● **What this task involves**
Return only the number of lines in the entries below that hold the word "accomplish".

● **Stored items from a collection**
=-=-=-=-=

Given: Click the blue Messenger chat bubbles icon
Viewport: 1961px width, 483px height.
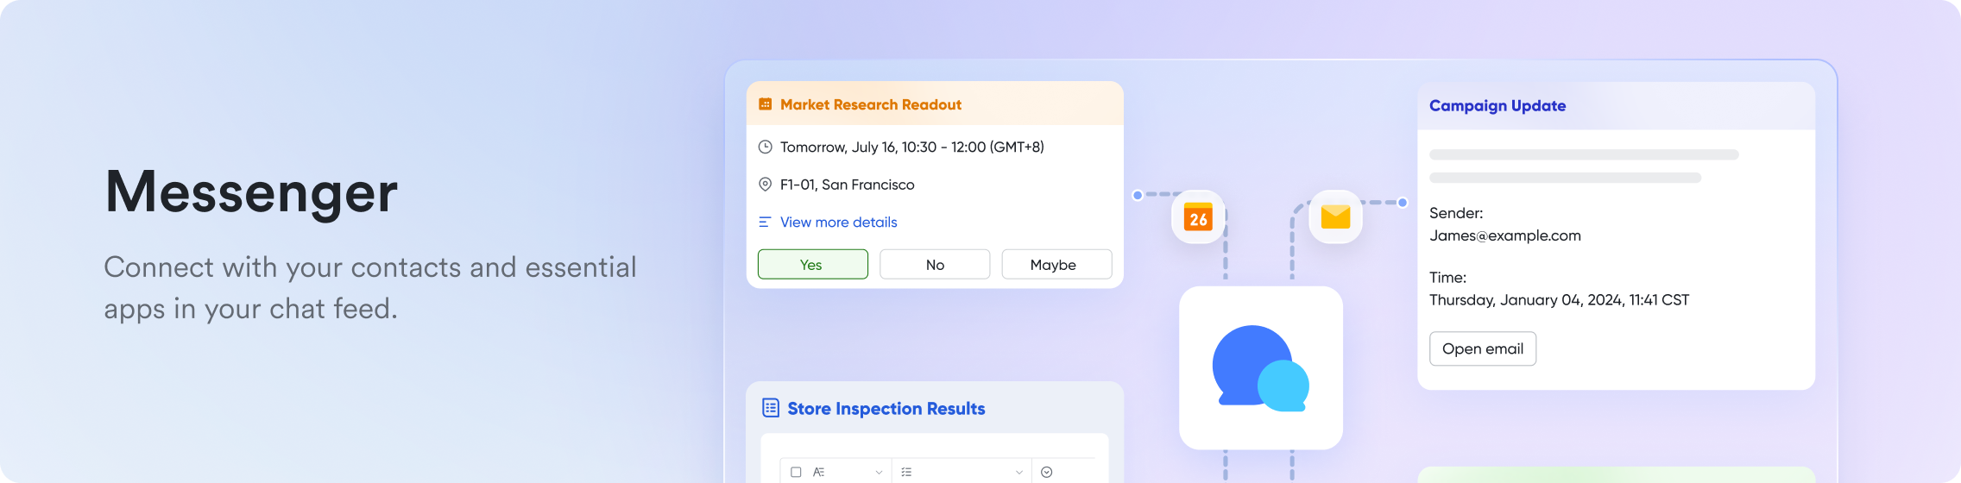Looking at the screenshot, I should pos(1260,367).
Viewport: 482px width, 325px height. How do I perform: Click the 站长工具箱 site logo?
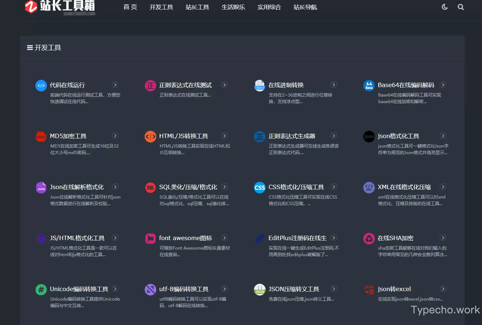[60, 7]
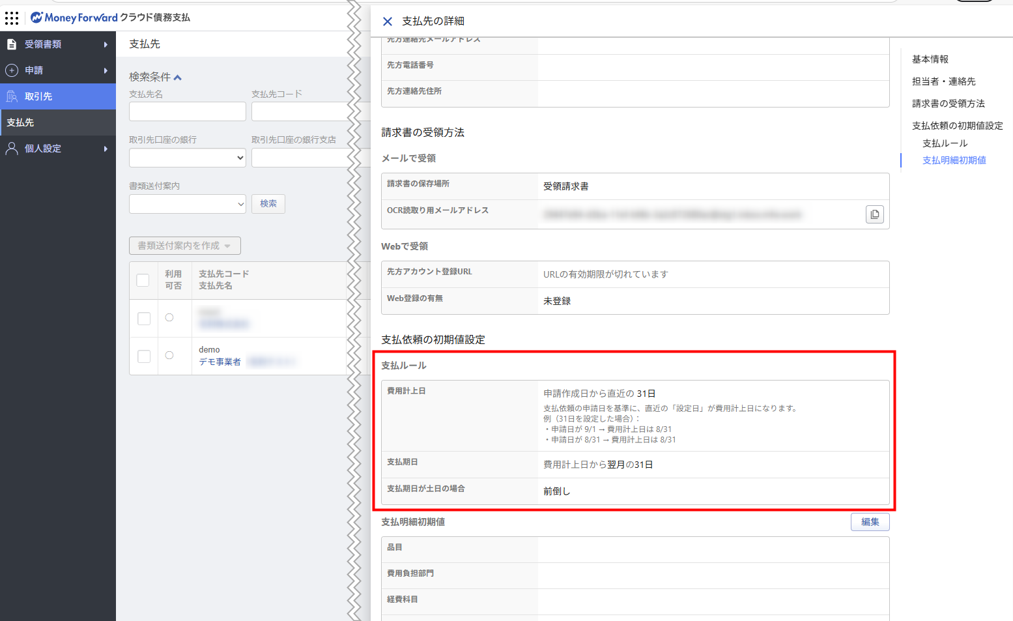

=-=-=-=-=

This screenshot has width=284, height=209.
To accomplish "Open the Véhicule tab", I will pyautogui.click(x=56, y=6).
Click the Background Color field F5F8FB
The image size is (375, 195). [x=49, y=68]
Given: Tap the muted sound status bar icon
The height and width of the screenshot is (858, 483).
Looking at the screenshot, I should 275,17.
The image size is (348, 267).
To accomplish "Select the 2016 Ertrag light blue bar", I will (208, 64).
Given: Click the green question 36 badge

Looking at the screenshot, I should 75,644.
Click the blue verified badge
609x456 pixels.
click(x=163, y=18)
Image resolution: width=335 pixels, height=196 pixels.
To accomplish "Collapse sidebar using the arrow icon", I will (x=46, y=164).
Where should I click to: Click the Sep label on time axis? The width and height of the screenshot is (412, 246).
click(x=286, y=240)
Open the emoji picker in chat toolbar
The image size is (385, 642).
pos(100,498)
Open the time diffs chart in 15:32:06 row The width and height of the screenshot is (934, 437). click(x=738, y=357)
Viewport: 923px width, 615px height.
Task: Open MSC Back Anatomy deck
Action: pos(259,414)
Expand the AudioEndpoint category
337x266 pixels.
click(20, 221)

=-=-=-=-=

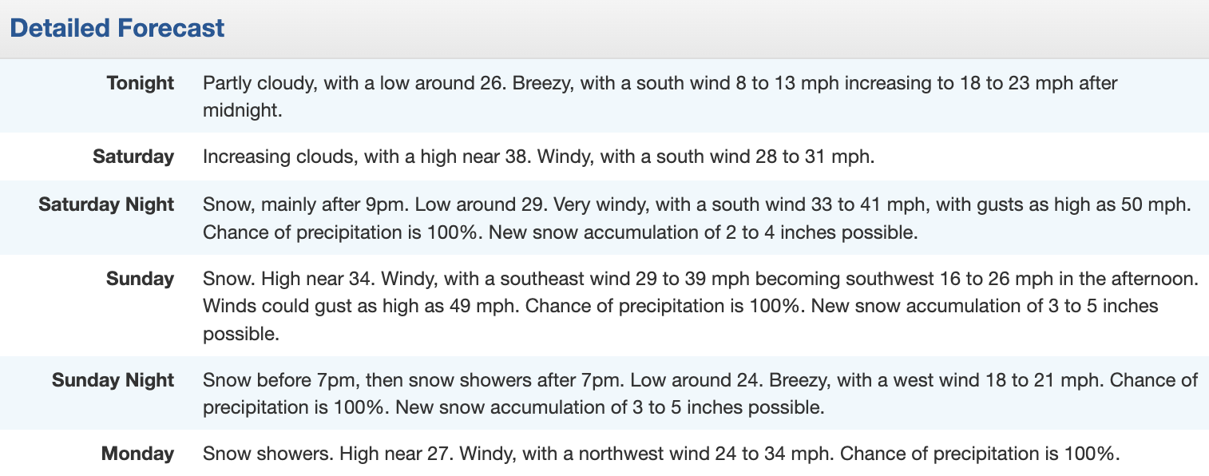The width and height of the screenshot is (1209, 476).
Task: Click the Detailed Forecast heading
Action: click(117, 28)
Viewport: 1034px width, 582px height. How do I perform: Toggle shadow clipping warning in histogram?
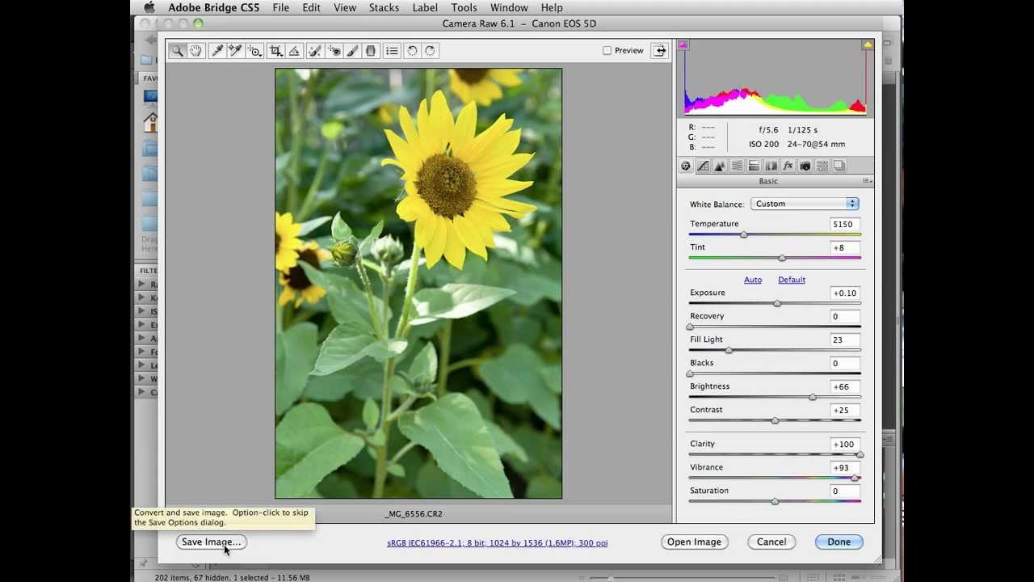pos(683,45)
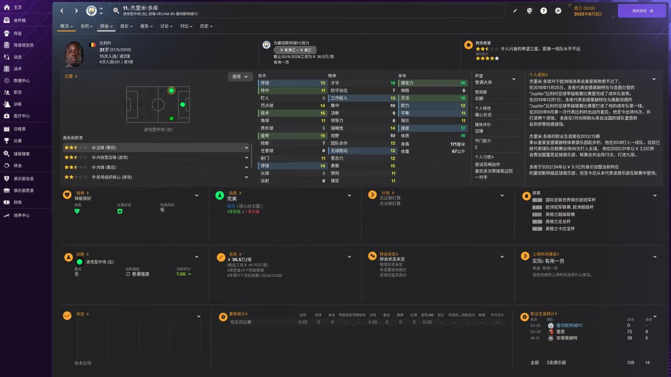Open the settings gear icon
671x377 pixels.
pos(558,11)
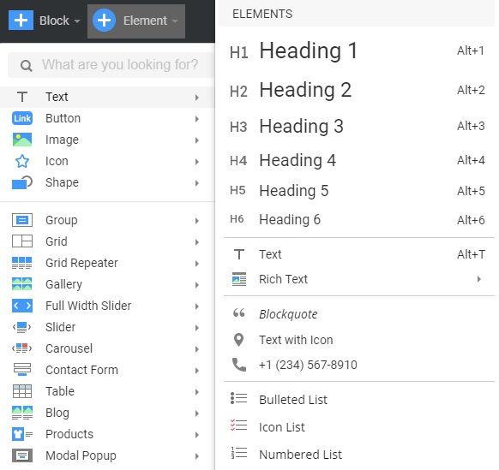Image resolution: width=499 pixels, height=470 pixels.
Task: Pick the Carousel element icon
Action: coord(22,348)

=-=-=-=-=

● **Result of this task**
3